暑い時期、熱中症のニュースが多くなりますが、スポーツをする時にはどれくらいの量の水が必要なのでしょうか?

 ヒトの構成成分は水が最も多く、生後半年未満では約80%、1歳で70%、成人で60~65%、高齢者で50~55%と加齢とともに減っていきます。大人より子どもの方が、体重あたりの水が多く必要です。

 汗をかき、体重の2~3%の水分を損失すると、運動機能や体温調節機能が低下します。運動を持続するためには、運動前後だけでなく、運動中に水を補給することが必要です。

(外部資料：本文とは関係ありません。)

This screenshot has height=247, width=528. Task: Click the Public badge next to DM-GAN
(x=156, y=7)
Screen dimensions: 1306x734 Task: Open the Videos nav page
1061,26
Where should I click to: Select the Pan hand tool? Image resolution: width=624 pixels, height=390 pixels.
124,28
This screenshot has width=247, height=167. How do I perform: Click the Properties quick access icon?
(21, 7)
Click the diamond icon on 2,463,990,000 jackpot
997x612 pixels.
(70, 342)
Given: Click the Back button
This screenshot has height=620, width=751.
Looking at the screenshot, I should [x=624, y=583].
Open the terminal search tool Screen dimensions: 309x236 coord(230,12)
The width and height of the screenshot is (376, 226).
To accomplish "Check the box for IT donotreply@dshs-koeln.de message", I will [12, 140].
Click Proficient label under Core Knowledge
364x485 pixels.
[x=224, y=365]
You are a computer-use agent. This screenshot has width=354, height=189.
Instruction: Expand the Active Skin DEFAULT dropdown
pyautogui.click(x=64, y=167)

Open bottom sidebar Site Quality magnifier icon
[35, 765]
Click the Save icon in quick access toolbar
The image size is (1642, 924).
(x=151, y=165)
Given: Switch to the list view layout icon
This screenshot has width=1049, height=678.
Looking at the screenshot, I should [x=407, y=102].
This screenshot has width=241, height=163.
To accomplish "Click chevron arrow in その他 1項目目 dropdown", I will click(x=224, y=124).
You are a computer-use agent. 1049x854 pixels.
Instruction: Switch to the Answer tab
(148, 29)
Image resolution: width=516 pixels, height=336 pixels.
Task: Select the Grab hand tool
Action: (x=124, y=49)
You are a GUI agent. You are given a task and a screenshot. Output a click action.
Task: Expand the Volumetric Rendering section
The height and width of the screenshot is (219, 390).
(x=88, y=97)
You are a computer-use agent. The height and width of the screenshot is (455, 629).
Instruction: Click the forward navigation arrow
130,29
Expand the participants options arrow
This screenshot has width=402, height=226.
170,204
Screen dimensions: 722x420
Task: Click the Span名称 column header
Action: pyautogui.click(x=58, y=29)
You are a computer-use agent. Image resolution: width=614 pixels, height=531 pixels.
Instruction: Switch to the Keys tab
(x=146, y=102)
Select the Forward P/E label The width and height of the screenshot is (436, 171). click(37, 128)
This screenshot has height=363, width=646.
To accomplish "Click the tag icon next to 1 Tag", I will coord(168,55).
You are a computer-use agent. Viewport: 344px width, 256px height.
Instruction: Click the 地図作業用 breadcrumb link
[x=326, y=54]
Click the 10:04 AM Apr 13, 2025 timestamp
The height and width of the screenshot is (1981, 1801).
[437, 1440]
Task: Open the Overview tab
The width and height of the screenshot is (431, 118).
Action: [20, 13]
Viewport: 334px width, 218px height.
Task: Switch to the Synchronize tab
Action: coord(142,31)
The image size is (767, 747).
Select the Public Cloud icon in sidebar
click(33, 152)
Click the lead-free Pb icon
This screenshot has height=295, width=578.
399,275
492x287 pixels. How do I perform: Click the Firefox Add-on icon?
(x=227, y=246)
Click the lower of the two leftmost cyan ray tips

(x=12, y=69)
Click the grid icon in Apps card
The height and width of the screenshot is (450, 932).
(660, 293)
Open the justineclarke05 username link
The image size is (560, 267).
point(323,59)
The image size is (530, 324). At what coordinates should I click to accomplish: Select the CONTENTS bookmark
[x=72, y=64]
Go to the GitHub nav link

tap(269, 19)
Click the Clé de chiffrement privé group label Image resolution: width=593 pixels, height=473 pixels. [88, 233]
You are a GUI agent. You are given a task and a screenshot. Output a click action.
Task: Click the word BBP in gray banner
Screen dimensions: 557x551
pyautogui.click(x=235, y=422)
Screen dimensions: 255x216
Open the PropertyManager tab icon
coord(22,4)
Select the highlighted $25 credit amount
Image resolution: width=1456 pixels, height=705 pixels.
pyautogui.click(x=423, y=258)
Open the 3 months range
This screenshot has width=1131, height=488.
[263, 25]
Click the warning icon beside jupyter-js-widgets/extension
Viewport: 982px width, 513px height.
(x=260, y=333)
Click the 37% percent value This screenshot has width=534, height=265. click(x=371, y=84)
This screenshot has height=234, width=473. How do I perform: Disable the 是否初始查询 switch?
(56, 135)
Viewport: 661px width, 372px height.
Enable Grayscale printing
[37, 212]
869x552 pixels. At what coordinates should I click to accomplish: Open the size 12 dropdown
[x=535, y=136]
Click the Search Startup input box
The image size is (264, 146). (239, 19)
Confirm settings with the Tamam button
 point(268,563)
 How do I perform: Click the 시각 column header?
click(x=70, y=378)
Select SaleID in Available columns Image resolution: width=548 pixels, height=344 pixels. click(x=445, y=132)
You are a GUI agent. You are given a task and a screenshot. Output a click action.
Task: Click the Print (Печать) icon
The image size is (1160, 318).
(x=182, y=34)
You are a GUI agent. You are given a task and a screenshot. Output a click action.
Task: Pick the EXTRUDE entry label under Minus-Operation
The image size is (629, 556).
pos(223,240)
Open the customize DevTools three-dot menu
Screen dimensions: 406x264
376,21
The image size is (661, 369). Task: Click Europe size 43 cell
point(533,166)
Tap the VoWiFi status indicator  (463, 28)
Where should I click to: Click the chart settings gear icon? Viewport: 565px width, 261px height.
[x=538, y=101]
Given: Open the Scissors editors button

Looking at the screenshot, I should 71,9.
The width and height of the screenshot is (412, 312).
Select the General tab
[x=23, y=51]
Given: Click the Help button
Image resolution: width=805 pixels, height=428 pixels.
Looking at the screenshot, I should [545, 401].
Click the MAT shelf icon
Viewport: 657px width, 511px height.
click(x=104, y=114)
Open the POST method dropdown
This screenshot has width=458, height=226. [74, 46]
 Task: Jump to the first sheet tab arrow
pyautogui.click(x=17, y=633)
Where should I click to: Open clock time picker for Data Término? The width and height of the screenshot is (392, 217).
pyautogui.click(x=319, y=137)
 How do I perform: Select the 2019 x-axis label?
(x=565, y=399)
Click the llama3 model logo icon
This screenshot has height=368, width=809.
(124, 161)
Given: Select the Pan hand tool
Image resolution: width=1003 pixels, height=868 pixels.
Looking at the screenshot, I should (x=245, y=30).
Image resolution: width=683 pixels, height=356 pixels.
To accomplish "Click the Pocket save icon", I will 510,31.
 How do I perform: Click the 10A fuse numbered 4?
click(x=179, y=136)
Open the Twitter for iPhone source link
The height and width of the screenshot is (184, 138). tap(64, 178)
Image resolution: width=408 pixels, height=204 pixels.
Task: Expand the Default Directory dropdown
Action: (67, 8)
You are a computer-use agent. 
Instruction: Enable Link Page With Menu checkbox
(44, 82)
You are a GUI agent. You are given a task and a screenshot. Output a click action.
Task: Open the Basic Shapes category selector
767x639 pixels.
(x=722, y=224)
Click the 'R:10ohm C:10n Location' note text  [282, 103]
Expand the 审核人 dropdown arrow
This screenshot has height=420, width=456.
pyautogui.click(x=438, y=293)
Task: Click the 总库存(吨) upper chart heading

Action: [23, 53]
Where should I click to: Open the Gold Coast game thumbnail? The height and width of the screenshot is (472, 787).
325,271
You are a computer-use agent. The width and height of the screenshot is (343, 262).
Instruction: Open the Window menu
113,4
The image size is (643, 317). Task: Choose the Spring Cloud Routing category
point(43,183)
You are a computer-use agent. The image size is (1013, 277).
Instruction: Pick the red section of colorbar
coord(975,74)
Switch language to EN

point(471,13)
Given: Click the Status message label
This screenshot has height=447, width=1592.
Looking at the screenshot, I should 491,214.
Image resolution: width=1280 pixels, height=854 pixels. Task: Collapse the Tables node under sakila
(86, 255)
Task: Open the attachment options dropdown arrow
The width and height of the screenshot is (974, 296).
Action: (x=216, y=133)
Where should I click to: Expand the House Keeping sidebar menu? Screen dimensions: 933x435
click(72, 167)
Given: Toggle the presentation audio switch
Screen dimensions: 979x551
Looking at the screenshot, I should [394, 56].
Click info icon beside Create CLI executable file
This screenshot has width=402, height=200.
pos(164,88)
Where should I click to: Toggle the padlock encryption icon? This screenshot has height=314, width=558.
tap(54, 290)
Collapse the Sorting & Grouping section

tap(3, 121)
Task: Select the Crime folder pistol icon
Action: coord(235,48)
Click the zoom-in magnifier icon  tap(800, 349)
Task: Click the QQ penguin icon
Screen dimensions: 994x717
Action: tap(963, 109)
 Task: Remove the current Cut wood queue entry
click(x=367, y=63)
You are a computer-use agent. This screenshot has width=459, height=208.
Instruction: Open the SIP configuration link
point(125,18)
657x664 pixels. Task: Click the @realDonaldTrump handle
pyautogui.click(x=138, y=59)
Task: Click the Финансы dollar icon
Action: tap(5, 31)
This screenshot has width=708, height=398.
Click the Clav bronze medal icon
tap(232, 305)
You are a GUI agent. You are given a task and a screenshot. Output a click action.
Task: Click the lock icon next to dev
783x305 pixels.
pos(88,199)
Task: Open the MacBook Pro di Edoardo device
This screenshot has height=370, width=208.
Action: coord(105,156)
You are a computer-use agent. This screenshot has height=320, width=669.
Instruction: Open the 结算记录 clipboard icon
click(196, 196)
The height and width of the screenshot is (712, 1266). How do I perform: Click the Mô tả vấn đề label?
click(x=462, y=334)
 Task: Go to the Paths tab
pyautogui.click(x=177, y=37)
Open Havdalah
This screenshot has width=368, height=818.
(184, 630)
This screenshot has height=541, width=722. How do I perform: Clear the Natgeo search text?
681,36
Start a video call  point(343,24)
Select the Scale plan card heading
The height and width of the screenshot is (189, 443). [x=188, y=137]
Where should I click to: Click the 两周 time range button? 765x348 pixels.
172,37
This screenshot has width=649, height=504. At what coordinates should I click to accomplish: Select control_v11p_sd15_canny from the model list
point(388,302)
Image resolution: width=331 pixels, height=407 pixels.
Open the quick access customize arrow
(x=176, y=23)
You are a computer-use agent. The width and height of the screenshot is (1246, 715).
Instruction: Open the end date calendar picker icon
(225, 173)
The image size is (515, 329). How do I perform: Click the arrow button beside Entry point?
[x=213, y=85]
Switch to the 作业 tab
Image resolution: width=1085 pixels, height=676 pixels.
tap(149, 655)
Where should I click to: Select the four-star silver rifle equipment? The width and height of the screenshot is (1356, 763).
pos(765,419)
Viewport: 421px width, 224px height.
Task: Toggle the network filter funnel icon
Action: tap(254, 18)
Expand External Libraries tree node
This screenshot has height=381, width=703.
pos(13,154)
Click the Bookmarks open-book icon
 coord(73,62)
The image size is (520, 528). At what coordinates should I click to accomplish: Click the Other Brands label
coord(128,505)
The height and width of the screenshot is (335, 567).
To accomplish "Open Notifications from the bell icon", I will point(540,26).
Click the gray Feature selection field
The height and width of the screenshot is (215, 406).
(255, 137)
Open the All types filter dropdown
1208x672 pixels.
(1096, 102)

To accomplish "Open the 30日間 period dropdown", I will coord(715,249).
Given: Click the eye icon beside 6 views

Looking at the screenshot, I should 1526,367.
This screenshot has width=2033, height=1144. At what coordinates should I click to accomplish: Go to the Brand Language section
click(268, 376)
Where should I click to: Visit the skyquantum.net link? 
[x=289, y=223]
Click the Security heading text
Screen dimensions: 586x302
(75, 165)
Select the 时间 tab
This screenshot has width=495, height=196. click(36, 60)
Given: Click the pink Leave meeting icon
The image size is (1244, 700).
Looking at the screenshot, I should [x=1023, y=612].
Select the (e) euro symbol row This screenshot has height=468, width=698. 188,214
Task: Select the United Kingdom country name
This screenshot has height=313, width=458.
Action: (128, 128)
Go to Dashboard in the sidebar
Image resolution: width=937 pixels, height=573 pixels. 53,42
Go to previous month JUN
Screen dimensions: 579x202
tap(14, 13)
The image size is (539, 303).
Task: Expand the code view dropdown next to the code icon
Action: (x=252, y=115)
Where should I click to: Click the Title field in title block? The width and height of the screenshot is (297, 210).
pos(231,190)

 水分補給の目安としては、運動前に250~500mlを。運動中は、運動時間が1時間以内の場合は500~1000ml、1時間以上では、1時間あたり500~1000mlの水を補給することが推奨されています。

雑学水分量

 発汗量にもよりますが、運動前と比べ、終了後の体重減少分が2%未満になるように、水分を補給しましょう。例えば体重が50キロの場合、体重の2%は1キロなので、49キロ以下にならないように飲水するのが目安です。夏場は発汗量が増えるため、必要な水分量も増えます。水筒を大きいものに変えたり、複数個準備すると良いですね。

 汗によりナトリウムも失います。その損失を補うには、食塩濃度0.1~0.2%の水分が適しています。特に1時間以上の運動をする場合は、食塩にプラスして、4~8%程度の糖質を含んだものが、疲労の予防だけでなく、水分補給にも効果があります。